> _How to complete this task_: Each entry should appear in the answer exactly as written.

> _Source material_:
====================
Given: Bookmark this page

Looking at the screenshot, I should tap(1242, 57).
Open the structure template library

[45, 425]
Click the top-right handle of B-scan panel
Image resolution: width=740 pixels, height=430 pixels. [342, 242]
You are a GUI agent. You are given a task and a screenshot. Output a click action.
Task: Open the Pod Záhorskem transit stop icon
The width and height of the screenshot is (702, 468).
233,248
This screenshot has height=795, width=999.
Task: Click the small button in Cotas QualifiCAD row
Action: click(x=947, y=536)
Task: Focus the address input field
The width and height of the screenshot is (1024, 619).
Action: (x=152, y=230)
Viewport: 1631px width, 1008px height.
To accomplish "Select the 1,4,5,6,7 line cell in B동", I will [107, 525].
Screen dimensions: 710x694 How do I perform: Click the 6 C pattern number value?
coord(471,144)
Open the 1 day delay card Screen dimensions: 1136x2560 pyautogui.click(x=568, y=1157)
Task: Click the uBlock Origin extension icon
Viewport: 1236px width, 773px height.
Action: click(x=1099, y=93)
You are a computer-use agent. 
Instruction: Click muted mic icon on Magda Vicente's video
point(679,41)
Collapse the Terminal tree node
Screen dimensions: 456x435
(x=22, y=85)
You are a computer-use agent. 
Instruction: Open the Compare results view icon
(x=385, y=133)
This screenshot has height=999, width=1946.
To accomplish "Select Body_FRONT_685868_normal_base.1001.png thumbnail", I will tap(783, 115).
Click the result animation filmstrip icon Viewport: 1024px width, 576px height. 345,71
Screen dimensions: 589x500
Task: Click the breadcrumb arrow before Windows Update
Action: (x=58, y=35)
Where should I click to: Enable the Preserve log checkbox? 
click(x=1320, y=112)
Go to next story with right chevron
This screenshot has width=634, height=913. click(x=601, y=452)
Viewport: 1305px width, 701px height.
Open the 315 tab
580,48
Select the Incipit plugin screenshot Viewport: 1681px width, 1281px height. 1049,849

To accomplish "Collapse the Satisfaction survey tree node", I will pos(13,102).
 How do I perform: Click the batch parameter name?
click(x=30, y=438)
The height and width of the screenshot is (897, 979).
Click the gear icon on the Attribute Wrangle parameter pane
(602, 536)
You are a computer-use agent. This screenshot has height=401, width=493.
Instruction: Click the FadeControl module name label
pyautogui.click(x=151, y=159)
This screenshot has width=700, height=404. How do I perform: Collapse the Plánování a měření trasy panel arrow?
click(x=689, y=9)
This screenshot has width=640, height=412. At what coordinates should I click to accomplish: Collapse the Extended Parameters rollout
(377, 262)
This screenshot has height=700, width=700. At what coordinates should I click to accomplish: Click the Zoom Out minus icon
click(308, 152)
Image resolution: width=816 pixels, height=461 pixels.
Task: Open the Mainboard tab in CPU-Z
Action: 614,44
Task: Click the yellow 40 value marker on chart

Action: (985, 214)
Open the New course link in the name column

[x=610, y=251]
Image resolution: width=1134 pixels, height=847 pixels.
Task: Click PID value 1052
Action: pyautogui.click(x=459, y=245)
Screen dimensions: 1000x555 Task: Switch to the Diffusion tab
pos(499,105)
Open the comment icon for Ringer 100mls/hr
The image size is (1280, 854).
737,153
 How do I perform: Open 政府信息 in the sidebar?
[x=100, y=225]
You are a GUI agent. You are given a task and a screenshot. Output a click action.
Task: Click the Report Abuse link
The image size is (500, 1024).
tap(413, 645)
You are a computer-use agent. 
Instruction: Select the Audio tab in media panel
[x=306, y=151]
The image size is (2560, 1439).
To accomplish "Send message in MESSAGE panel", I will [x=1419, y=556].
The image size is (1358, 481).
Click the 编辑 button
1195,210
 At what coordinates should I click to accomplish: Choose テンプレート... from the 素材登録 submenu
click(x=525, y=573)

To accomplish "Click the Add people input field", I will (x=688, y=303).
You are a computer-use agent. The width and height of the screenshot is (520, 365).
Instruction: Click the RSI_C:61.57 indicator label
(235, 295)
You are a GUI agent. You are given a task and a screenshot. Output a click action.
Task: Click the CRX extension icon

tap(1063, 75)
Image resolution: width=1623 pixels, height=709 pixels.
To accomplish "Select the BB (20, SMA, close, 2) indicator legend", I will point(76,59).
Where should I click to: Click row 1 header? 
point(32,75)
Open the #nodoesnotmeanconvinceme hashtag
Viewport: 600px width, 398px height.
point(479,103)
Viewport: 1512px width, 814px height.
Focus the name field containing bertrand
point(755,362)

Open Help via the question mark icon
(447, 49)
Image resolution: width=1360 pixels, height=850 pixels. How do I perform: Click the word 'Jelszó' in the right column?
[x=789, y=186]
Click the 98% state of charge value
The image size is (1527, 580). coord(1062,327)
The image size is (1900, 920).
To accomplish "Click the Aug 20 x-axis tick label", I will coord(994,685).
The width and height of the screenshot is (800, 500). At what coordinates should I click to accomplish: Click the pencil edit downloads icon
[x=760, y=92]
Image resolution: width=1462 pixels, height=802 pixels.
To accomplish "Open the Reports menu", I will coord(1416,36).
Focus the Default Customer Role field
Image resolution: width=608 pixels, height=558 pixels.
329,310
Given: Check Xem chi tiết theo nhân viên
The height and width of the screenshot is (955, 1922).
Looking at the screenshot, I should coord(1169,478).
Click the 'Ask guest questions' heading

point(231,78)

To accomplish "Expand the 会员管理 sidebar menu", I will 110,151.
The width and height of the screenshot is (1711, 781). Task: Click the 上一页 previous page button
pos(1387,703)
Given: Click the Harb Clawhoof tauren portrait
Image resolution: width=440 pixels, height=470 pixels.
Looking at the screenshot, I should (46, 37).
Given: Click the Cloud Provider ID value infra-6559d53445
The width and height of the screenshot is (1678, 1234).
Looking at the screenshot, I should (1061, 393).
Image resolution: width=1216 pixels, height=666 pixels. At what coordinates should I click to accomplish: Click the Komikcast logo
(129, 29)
====================
> _Written reply_:
Given: Bookmark this page

Looking at the screenshot, I should tap(1242, 57).
Open the structure template library

[45, 425]
Click the top-right handle of B-scan panel
Image resolution: width=740 pixels, height=430 pixels. [342, 242]
You are a GUI agent. You are given a task and a screenshot. Output a click action.
Task: Open the Pod Záhorskem transit stop icon
The width and height of the screenshot is (702, 468).
233,248
This screenshot has height=795, width=999.
Task: Click the small button in Cotas QualifiCAD row
Action: click(x=947, y=536)
Task: Focus the address input field
The width and height of the screenshot is (1024, 619).
Action: (x=152, y=230)
Viewport: 1631px width, 1008px height.
To accomplish "Select the 1,4,5,6,7 line cell in B동", I will [107, 525].
Screen dimensions: 710x694 How do I perform: Click the 6 C pattern number value?
coord(471,144)
Open the 1 day delay card Screen dimensions: 1136x2560 pyautogui.click(x=568, y=1157)
Task: Click the uBlock Origin extension icon
Viewport: 1236px width, 773px height.
Action: click(x=1099, y=93)
You are a computer-use agent. 
Instruction: Click muted mic icon on Magda Vicente's video
point(679,41)
Collapse the Terminal tree node
Screen dimensions: 456x435
(x=22, y=85)
You are a computer-use agent. 
Instruction: Open the Compare results view icon
(x=385, y=133)
This screenshot has height=999, width=1946.
To accomplish "Select Body_FRONT_685868_normal_base.1001.png thumbnail", I will tap(783, 115).
Click the result animation filmstrip icon Viewport: 1024px width, 576px height. 345,71
Screen dimensions: 589x500
Task: Click the breadcrumb arrow before Windows Update
Action: (x=58, y=35)
Where should I click to: Enable the Preserve log checkbox? 
click(x=1320, y=112)
Go to next story with right chevron
This screenshot has width=634, height=913. click(x=601, y=452)
Viewport: 1305px width, 701px height.
Open the 315 tab
580,48
Select the Incipit plugin screenshot Viewport: 1681px width, 1281px height. 1049,849

To accomplish "Collapse the Satisfaction survey tree node", I will pos(13,102).
 How do I perform: Click the batch parameter name?
click(x=30, y=438)
The height and width of the screenshot is (897, 979).
Click the gear icon on the Attribute Wrangle parameter pane
(602, 536)
You are a computer-use agent. This screenshot has height=401, width=493.
Instruction: Click the FadeControl module name label
pyautogui.click(x=151, y=159)
This screenshot has width=700, height=404. How do I perform: Collapse the Plánování a měření trasy panel arrow?
click(x=689, y=9)
This screenshot has width=640, height=412. At what coordinates should I click to accomplish: Collapse the Extended Parameters rollout
(377, 262)
This screenshot has height=700, width=700. At what coordinates should I click to accomplish: Click the Zoom Out minus icon
click(308, 152)
Image resolution: width=816 pixels, height=461 pixels.
Task: Open the Mainboard tab in CPU-Z
Action: 614,44
Task: Click the yellow 40 value marker on chart

Action: (985, 214)
Open the New course link in the name column

[x=610, y=251]
Image resolution: width=1134 pixels, height=847 pixels.
Task: Click PID value 1052
Action: pyautogui.click(x=459, y=245)
Screen dimensions: 1000x555 Task: Switch to the Diffusion tab
pos(499,105)
Open the comment icon for Ringer 100mls/hr
The image size is (1280, 854).
737,153
 How do I perform: Open 政府信息 in the sidebar?
[x=100, y=225]
You are a GUI agent. You are given a task and a screenshot. Output a click action.
Task: Click the Report Abuse link
The image size is (500, 1024).
tap(413, 645)
You are a computer-use agent. 
Instruction: Select the Audio tab in media panel
[x=306, y=151]
The image size is (2560, 1439).
To accomplish "Send message in MESSAGE panel", I will [x=1419, y=556].
The image size is (1358, 481).
Click the 编辑 button
1195,210
 At what coordinates should I click to accomplish: Choose テンプレート... from the 素材登録 submenu
click(x=525, y=573)

To accomplish "Click the Add people input field", I will (x=688, y=303).
You are a computer-use agent. The width and height of the screenshot is (520, 365).
Instruction: Click the RSI_C:61.57 indicator label
(235, 295)
You are a GUI agent. You are given a task and a screenshot. Output a click action.
Task: Click the CRX extension icon

tap(1063, 75)
Image resolution: width=1623 pixels, height=709 pixels.
To accomplish "Select the BB (20, SMA, close, 2) indicator legend", I will point(76,59).
Where should I click to: Click row 1 header? 
point(32,75)
Open the #nodoesnotmeanconvinceme hashtag
Viewport: 600px width, 398px height.
point(479,103)
Viewport: 1512px width, 814px height.
Focus the name field containing bertrand
point(755,362)

Open Help via the question mark icon
(447, 49)
Image resolution: width=1360 pixels, height=850 pixels. How do I perform: Click the word 'Jelszó' in the right column?
[x=789, y=186]
Click the 98% state of charge value
The image size is (1527, 580). coord(1062,327)
The image size is (1900, 920).
To accomplish "Click the Aug 20 x-axis tick label", I will coord(994,685).
The width and height of the screenshot is (800, 500). At what coordinates should I click to accomplish: Click the pencil edit downloads icon
[x=760, y=92]
Image resolution: width=1462 pixels, height=802 pixels.
To accomplish "Open the Reports menu", I will coord(1416,36).
Focus the Default Customer Role field
Image resolution: width=608 pixels, height=558 pixels.
329,310
Given: Check Xem chi tiết theo nhân viên
The height and width of the screenshot is (955, 1922).
Looking at the screenshot, I should coord(1169,478).
Click the 'Ask guest questions' heading

point(231,78)

To accomplish "Expand the 会员管理 sidebar menu", I will 110,151.
The width and height of the screenshot is (1711, 781). Task: Click the 上一页 previous page button
pos(1387,703)
Given: Click the Harb Clawhoof tauren portrait
Image resolution: width=440 pixels, height=470 pixels.
Looking at the screenshot, I should (46, 37).
Given: Click the Cloud Provider ID value infra-6559d53445
The width and height of the screenshot is (1678, 1234).
Looking at the screenshot, I should (1061, 393).
Image resolution: width=1216 pixels, height=666 pixels. At what coordinates should I click to accomplish: Click the Komikcast logo
(129, 29)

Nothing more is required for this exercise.